_THE TASK_: Reproduce the lines below, switching every "GUI agent" to "screen assistant" and leaving everything else unchanged.

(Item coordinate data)

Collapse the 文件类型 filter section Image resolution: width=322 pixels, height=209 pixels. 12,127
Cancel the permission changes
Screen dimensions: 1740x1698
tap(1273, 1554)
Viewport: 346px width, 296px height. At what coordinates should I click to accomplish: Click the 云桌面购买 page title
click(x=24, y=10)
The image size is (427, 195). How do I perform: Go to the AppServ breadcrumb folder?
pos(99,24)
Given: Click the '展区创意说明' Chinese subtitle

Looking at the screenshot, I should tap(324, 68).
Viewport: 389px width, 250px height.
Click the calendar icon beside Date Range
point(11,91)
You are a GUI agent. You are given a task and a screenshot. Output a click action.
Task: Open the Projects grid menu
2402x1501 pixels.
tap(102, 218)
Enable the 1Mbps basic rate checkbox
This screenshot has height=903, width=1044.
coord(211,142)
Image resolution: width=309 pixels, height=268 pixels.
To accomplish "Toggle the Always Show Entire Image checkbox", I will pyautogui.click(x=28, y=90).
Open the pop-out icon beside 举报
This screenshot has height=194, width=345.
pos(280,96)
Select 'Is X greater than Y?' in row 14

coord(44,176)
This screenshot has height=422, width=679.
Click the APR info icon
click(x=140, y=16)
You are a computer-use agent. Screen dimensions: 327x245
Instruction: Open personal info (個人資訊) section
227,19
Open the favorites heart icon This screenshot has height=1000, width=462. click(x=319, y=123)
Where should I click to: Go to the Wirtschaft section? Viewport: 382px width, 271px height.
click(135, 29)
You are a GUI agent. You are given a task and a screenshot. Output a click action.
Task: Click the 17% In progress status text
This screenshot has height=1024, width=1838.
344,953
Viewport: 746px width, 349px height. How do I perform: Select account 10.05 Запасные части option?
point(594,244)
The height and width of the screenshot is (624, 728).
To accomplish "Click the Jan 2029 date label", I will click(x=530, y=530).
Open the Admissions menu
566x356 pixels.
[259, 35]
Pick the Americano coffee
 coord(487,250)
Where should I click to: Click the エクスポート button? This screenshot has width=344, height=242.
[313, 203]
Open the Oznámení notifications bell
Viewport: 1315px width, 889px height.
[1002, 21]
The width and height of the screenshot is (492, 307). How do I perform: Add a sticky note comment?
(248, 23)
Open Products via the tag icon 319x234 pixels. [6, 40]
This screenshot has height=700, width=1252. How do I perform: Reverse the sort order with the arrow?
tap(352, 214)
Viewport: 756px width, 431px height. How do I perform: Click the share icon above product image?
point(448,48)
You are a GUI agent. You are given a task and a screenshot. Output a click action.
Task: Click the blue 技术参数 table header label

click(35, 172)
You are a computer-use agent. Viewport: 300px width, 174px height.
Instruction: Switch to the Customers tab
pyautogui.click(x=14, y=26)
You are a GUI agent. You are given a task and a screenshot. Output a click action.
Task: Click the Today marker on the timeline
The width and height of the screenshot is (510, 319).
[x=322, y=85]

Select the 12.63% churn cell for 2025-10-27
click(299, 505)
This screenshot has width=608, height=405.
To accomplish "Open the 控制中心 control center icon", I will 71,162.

_RESPONSE FOR THIS EXERCISE_:
Collapse the 文件类型 filter section Image resolution: width=322 pixels, height=209 pixels. 12,127
Cancel the permission changes
Screen dimensions: 1740x1698
tap(1273, 1554)
Viewport: 346px width, 296px height. At what coordinates should I click to accomplish: Click the 云桌面购买 page title
click(x=24, y=10)
The image size is (427, 195). How do I perform: Go to the AppServ breadcrumb folder?
pos(99,24)
Given: Click the '展区创意说明' Chinese subtitle

Looking at the screenshot, I should tap(324, 68).
Viewport: 389px width, 250px height.
Click the calendar icon beside Date Range
point(11,91)
You are a screen assistant. You are given a task and a screenshot. Output a click action.
Task: Open the Projects grid menu
2402x1501 pixels.
tap(102, 218)
Enable the 1Mbps basic rate checkbox
This screenshot has height=903, width=1044.
coord(211,142)
Image resolution: width=309 pixels, height=268 pixels.
To accomplish "Toggle the Always Show Entire Image checkbox", I will pyautogui.click(x=28, y=90).
Open the pop-out icon beside 举报
This screenshot has height=194, width=345.
pos(280,96)
Select 'Is X greater than Y?' in row 14

coord(44,176)
This screenshot has height=422, width=679.
Click the APR info icon
click(x=140, y=16)
You are a computer-use agent. Screen dimensions: 327x245
Instruction: Open personal info (個人資訊) section
227,19
Open the favorites heart icon This screenshot has height=1000, width=462. click(x=319, y=123)
Where should I click to: Go to the Wirtschaft section? Viewport: 382px width, 271px height.
click(135, 29)
You are a screen assistant. You are given a task and a screenshot. Output a click action.
Task: Click the 17% In progress status text
This screenshot has height=1024, width=1838.
344,953
Viewport: 746px width, 349px height. How do I perform: Select account 10.05 Запасные части option?
point(594,244)
The height and width of the screenshot is (624, 728).
To accomplish "Click the Jan 2029 date label", I will click(x=530, y=530).
Open the Admissions menu
566x356 pixels.
[259, 35]
Pick the Americano coffee
 coord(487,250)
Where should I click to: Click the エクスポート button? This screenshot has width=344, height=242.
[313, 203]
Open the Oznámení notifications bell
Viewport: 1315px width, 889px height.
[1002, 21]
The width and height of the screenshot is (492, 307). How do I perform: Add a sticky note comment?
(248, 23)
Open Products via the tag icon 319x234 pixels. [6, 40]
This screenshot has height=700, width=1252. How do I perform: Reverse the sort order with the arrow?
tap(352, 214)
Viewport: 756px width, 431px height. How do I perform: Click the share icon above product image?
point(448,48)
You are a screen assistant. You are given a task and a screenshot. Output a click action.
Task: Click the blue 技术参数 table header label

click(35, 172)
You are a computer-use agent. Viewport: 300px width, 174px height.
Instruction: Switch to the Customers tab
pyautogui.click(x=14, y=26)
You are a screen assistant. You are given a task and a screenshot. Output a click action.
Task: Click the Today marker on the timeline
The width and height of the screenshot is (510, 319).
[x=322, y=85]

Select the 12.63% churn cell for 2025-10-27
click(299, 505)
This screenshot has width=608, height=405.
To accomplish "Open the 控制中心 control center icon", I will 71,162.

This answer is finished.